僕はベアトリクスと副官の二コラの命令に従い、慣れない衛士強化装備に身を包みイングヒルトという少女がいた場所に向かった

数分後、その場所に辿り着いたが既にもぬけの殻だ

666も撤退済みだ

「666は先程この座標ポイントにいてたわね」

そこにはボロボロになった戦術機が横たわっていた

恐らくイングヒルトが乗っていた機体だろう。

「少佐、もぬけの殻です。

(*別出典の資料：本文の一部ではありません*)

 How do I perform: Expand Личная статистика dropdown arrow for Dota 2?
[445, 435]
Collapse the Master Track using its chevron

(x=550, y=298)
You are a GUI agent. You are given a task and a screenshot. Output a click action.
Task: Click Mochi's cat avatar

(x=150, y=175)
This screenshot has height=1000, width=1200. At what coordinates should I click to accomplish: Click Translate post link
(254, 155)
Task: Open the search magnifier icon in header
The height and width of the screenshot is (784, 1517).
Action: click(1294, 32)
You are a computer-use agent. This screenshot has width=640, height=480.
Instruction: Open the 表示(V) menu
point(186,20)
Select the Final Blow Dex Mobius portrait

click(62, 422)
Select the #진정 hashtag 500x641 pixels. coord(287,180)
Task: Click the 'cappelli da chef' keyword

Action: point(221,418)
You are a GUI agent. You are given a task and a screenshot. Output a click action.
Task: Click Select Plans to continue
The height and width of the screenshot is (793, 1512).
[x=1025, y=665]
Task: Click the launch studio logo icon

イングヒルトは何者かに連れ去られた可能性があります」

任務中だからかそこは丁寧な対応でベアトリクスと通信で話しかけた

《でしょうね……要撃級の死骸がある、彼女は諦めた方がいいわね》

イングヒルトは既に死んだと決めつけたベアトリクスに対し、僕は反抗しこう言い返した

「アンタは人を助けたい気持ちあるなら、その気持ちをぶつかって必ず生きてると言ってくれ!」

《な…貴様、少佐に歯向かうつもりか》

正論を言っただけだが、ニコラは血相な顔をしている

《わ、私だってブロニコフスキーは生きてると信じたい!でも……》

「それは僕だって同じだ!」

ニコラ、お前はイングヒルトを何故助けようとしているんだ?

その時だった

イングヒルトらしき少女の声が僕の頭の中から聞こえた

助けて…お願い、私を助けて

そう聞こえた

この感覚は………?

「少佐、彼女は…イングヒルトは生きています!これは僕の直感ですが彼女はまだ息しています」

《何だと?それは本当か?》

僕はニュータイプの素質を持ってるんだ。なんてこの世界にいる皆は信じないだろうさ

僕がいた世界の概念の一つだからだ

操縦桿を握り、フットペダルを踏みつつブースターを噴出し最大全速で飛行した。

そしてベアトリクスとニコラも同時に飛行する

《勝手な行動は許さないわよ?》

と少し強張った声で僕に叱る

「カタリーナ、何処にいる?」

僕はカタリーナの名を呼び通信した

《何よ、全く……女だからって油断してると痛い目にあうわよ》

「もう痛い目に遭ってるさ。数えきれないほどにね」

と僕は少し揶揄い笑みを浮かんだ。

索敵に機影が……!

Me02R メッサー

AMS-119 ギラドーガ

僕がいてた世界で運用してるモビルスーツ

メッサーはマフティーが運用してたモビルスーツでありギラドーガの後継機と言える程の彷彿した機体だ

ギラドーガはマフティー動乱時には既に旧式化され、ジオンは自治権放棄した後だ

第二次ネオジオン戦争でよく見かけ、アムロさんが乗るνガンダムによく撃墜されアクシズショックで残存の機体で連邦軍のジェガンやジムⅢも隕石抑えてた。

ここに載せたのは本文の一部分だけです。